Special measures can be taken to help them exploring new markets
By Dr. Nilanjan Banik
President Trump appears to be softening his stance on India. His social media posts on September 6 and September 9, expressing a more friendly overture, reflect this. He emphasized on renewed US-India trade negotiations, described Prime Minister Modi as his “very good friend,” called India–US ties “special”, and said there’s “nothing to worry” about the India-US relation. Modi warmly responded, saying he “deeply appreciates and fully reciprocates” Trump’s sentiments.
India’s measured response to the recent US trade aggression – in particular the last telephonic conversation between Modi and Trump on June 17 which commentators believed led to subsequent imposition of a 25% secondary tariff on India for purchasing Russian oil – stood out as economic pragmatism, especially against what many see as Trump’s trademark brinkmanship.
In fact, if recent data is any indication, then India is not as much impacted by Trump’s tariff as the US, and Trump had to soften his stance on India, sooner. Recent estimates by the US Bureau of Economic Analysis suggest that Trump’s tariffs are failing to achieve their intended effect, as the trade deficit continues to rise almost every other month despite the tariffs being in place. The US trade deficit was USD78.3 billion in July, up USD19.2 billion from USD59.1 billion in June. The growth rate of US GDP is falling and the US dollar is depreciating at a record level. Contrary to expectations, India delivered robust GDP growth of 7.8% in Q1 FY26 despite Trump’s tariffs, marking a five-quarter high.

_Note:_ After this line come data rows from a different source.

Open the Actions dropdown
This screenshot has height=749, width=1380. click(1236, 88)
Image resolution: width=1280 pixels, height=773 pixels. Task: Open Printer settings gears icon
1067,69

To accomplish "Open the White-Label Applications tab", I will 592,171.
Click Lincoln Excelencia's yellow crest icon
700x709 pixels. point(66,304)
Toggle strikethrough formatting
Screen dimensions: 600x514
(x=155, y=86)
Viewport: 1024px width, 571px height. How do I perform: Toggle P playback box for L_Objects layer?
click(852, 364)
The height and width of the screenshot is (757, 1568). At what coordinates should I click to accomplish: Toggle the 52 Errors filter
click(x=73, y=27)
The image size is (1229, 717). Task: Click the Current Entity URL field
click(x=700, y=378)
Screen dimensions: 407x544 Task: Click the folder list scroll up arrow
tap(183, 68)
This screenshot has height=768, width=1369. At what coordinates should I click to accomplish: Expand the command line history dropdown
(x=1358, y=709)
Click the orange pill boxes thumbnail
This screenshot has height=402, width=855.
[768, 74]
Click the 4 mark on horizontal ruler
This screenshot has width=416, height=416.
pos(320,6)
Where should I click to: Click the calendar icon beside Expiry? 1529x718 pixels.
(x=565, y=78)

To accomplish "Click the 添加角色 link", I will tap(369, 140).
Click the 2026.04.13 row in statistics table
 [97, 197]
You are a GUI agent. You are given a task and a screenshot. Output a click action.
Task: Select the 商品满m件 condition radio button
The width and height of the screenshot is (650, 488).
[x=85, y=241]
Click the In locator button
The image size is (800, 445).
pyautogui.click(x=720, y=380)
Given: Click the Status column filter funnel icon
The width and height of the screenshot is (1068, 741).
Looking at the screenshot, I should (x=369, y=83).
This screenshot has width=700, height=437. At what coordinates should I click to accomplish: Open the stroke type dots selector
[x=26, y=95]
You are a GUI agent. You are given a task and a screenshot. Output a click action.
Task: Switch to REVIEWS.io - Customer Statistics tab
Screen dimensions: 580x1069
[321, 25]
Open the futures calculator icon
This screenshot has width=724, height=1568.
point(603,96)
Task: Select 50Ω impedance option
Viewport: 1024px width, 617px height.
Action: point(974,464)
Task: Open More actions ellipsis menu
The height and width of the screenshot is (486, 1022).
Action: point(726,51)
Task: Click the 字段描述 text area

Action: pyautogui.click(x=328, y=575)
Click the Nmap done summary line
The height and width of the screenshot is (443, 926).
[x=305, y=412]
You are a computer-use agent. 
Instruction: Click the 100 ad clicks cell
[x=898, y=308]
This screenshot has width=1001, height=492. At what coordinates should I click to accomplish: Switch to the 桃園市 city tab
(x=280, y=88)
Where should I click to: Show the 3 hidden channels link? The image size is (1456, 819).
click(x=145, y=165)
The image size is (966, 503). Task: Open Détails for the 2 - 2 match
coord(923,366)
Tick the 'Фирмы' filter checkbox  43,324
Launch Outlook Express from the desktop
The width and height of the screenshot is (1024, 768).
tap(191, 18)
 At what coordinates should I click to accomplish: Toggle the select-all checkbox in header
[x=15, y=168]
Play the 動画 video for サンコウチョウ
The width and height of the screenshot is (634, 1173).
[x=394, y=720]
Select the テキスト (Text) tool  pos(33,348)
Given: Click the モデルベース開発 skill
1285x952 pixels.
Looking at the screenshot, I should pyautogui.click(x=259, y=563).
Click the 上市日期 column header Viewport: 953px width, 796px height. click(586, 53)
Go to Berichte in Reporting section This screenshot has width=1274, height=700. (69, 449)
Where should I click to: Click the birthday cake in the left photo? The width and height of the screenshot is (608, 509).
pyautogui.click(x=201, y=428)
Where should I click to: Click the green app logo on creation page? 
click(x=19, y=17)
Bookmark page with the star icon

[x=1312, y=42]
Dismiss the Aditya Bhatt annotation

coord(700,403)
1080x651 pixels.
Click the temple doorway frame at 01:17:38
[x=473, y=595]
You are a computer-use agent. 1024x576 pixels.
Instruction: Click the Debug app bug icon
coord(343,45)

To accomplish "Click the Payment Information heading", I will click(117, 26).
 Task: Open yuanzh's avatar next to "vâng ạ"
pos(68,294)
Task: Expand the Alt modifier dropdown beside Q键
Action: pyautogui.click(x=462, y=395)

Indian policymakers did the right thing standing firm without breaking, as premature concessions often lead to further demands rather than sustainable partnerships. In his bargaining model research, economist Ariel Rubinstein demonstrated that larger concessions by one party can backfire, leaving them vulnerable to exploitation as their opponent captures a larger share of the surplus. When countries demonstrate they cannot be easily pressured, it often forces larger economies to engage more seriously and fairly in negotiations.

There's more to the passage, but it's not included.